Или еще: «А неужели же вы не обойдете этих красивеньких полевых цветков?!» Вот ваше искусство для нашего серьезного времени.
* * *
В августе 1891 года в Ясной Поляне я увидел Льва Николаевича уже опростившимся.
Это выражалось в его костюме: черная блуза домашнего шитья, черные брюки без всякого фасона и белая фуражечка с козырьком, довольно затасканная. И, несмотря на все эти бедные обноски, с туфлями на босу ногу, фигура его была поразительная по своей внушительности. И при взгляде на него не было уже и помину о той характеристике одного очевидца, бывшего в шестидесятых годах учителем в крестьянской яснополянской школе: «Что? Сам Толстой? Да, но это же, батенька мой, граф на всю губернию».
По лесной тропинке мы часто ходили вместе купаться версты за две, в их купальню, в небольшой речке с очень холодной водой.
Лев Николаевич, выйдя из усадьбы, сейчас же снимал старые, своей работы, туфли, засовывал их за ременный пояс и шел босиком. Шел он уверенным, быстрым, привычным шагом, не обращая ни малейшего внимания на то, что тропа была засорена и сучками и камешками. Я едва поспевал за ним и за эту быструю двухверстную ходьбу так разогревался, что считал необходимым посидеть четверть часа, чтобы остыть, – простудиться можно сразу в такой холодной воде.
– Все это предрассудки, – говорил Лев Николаевич, быстро снимая с себя свое несложное одеяние, и, несмотря на обильные струи пота по спине, одним прыжком бросался в холодную воду. – Ничего от этого не бывает, – говорил он уже в воде.
Я еще не успевал остыть, а он, выкупавшись, уже быстро одевался, брал свою корзиночку и шел собирать грибы один.
Да, внушительная, необыкновенная фигура: босяк с корзинкой в лесу, а осанка военного – в скорой походке и особенно в манере носить этот белый картузик с козырьком, немножко набекрень.

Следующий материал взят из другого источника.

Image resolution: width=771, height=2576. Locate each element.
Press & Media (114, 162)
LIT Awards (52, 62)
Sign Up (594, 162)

Грозные нависшие брови, пронзительные глаза – это несомненный властелин. Ни у кого не хватит духу подойти к нему спроста, отнестись с насмешкой. Но это добрейшая душа, деликатнейший из людей и истинный аристократ по манерам и особому изяществу речи. Как свободно и утонченно говорит он на иностранных языках! Как предупредителен, великодушен и прост в обхождении со всеми! А сколько жизни, сколько страсти в этом отшельнике! Еще никогда в жизни не встречал я более заразительно смеющегося человека. Когда скульптор Гинцбург на террасе у них, в Ясной Поляне, после обеда представлял перед всею семьею и гостями свои мимические типы, – конечно, смеялись все. Но Гинцбург говорил потом, что даже он боялся с эстрады взглянуть на Льва Николаевича. Невозможно было удержаться, чтобы не расхохотаться, глядя на него. А я, признаюсь, забываясь, смотрел уже только на Льва Николаевича, оторваться не мог от этой экспрессии.
Чувства жизни и страстей льются через край в этой богато одаренной натуре художника.

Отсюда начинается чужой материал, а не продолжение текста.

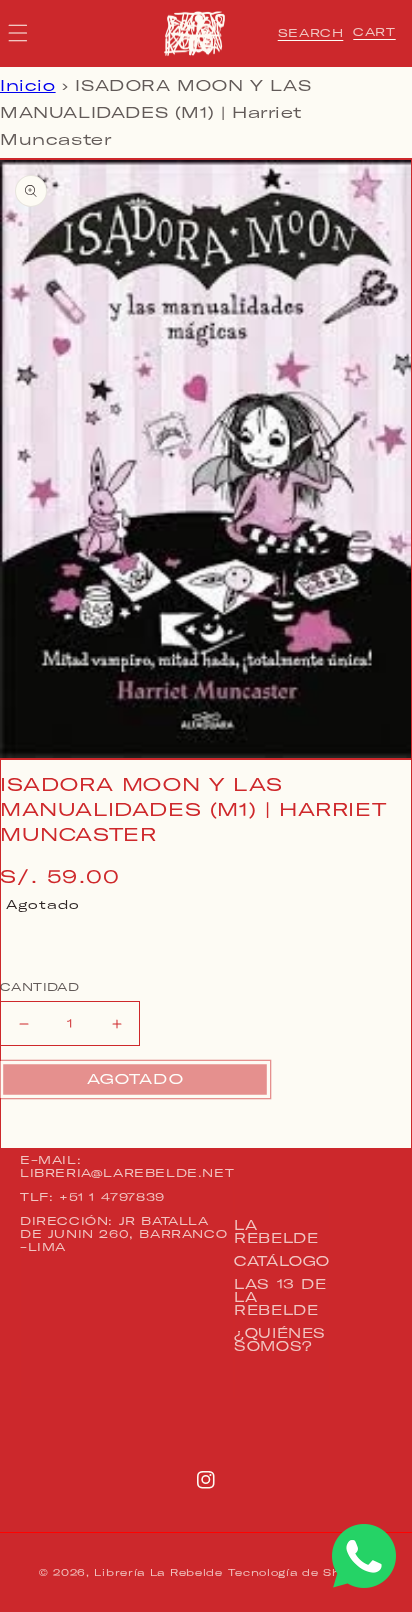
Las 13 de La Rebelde (280, 1297)
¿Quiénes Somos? (280, 1339)
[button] (311, 33)
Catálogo (282, 1261)
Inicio (28, 85)
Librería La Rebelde (158, 1572)
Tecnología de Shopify (300, 1572)
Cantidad (39, 987)
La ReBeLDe (276, 1231)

Только мудрецы всех времен и народов, возлюбившие бога, составляют его желанное общество, только с ними он чувствует свое блаженство, только с ними он в своем кругу. Разумеется, его религиозность несоизмерима ни с каким определенным формальным культом религий, она у него обобщается в одном понятии: бог один для всех.
В одном впечатлительном месте, в молодом лесу, над большим спуском вниз, Лев Николаевич рассказал, как в детстве они играли здесь с другими детьми, и их играми заправлял всегда, старший его брат Николай. Конец целой серии игр, с одной заветной палочкой, эаключался тайными похоронами этой магической палочки. Было сказано, что когда найдется эта палочка, тогда на земле наступит райская жизнь.
– Мы все с детьми обожали брата Николая и часто и подолгу искали заветную палочку, – вспоминал Лев Николаевич.
– Теперь я пойду один, – вдруг сказал Лев Николаевич на прогулке.
Видя, что я удивлен, он добавил:
– Иногда я ведь люблю постоять и помолиться где-нибудь в глуши леса.